Avec Max Stapley, Elsa Viain, Lola Sauvet et moi, on a fait 4e, derrière deux équipes de Poissy, une équipe de Metz qui comprennent des « monstres » comme Dorian Coninx et Cassandre Beaugrand. C’est donc une 4e place pour nous, la place que l’on visait au départ. Moi je fais un bon relais et on réalise notre objectif. On a tous fait une bonne course dans l’ensemble.

Sur l’individuel, tu rapportes une sixième place ainsi qu’un titre de vice-champion de France Espoir U23, tu es satisfait ?
Sur cette course on a une échappée de 4 qui part devant, suivi d’un groupe de 20 derrière. On court à trois avec Thomas Sayer et Antoine Duval tout le long de la course à pied et ça se finit au sprint pour la cinquième place entre Sayer et moi. Il n’y avait qu’un seul U23 devant, Max Stapley de Valence et donc du coup on finit tous les deux à la première et deuxième place du championnat de France dans la catégorie U23. Je suis vraiment content de ma course.

Tu termines à seulement 16 secondes du Podium, c’est une légère déception pour toi ?
Non, parce que franchement je ne m’attendais pas du tout à être à cette position.
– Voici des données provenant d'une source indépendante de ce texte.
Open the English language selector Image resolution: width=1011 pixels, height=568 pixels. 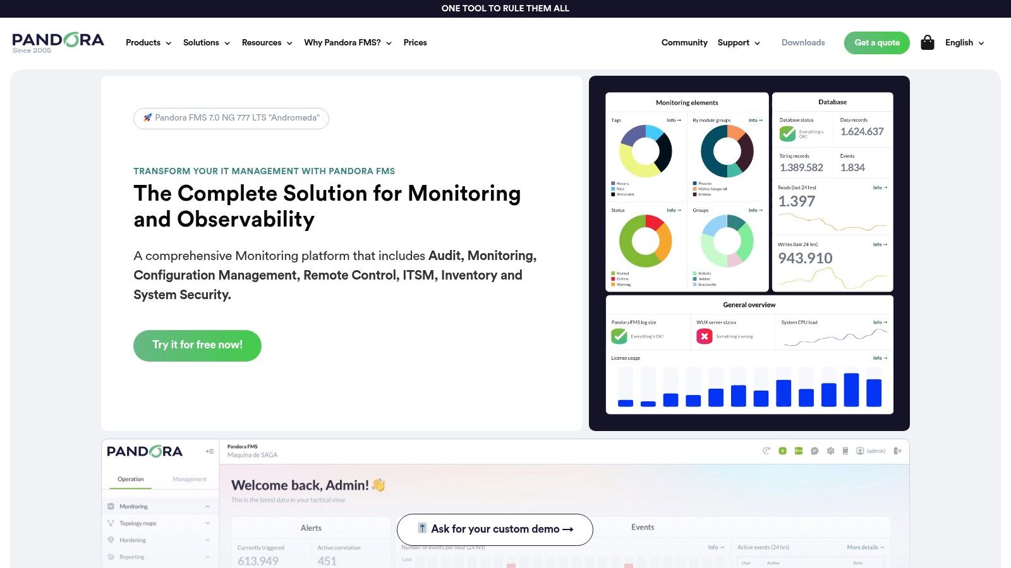pos(964,43)
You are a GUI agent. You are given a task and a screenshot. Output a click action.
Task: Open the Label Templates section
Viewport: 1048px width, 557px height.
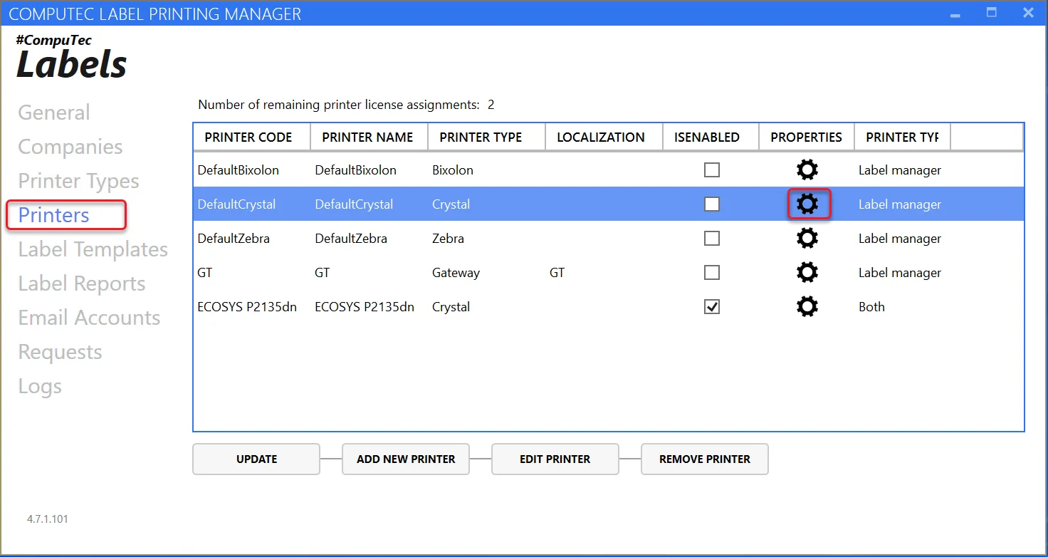pos(93,249)
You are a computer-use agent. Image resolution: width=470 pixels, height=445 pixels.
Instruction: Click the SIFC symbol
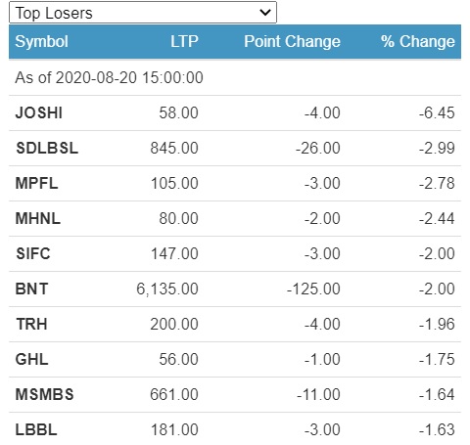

J’ai fait une assez bonne course. Enfaite Max Stapley débute la course à pied avec 50 secondes d’avance, on revient vite sur lui et son groupe, on se retrouve à 15 secondes derrière, mais ils réussissent une très bonne course et j’ai compris qu’on ne reviendrait pas au bout de 2 kilomètres, 2 kilomètres et demis

Dans une course aussi serrée, est-ce que vous aviez préparé une stratégie d’équipe avec ton coéquipier Max Stapley ?
Comme Max a pris l’échappé de devant avec Luis, Coninx et Raphael, moi j’étais dans le groupe derrière donc il roulait avec l’échappé et moi avec mon groupe pour essayer de revenir. Mais il y avait aucune stratégie d’équipe parce qu’on était que deux de valence et Poissy était 8 (dont Coninx et Raphael, deuxième et troisième) donc avec une stratégie d’équipe, on n’aurait pas fait le poids, ils pouvaient nous contrer facilement. On n’était pas assez puissant.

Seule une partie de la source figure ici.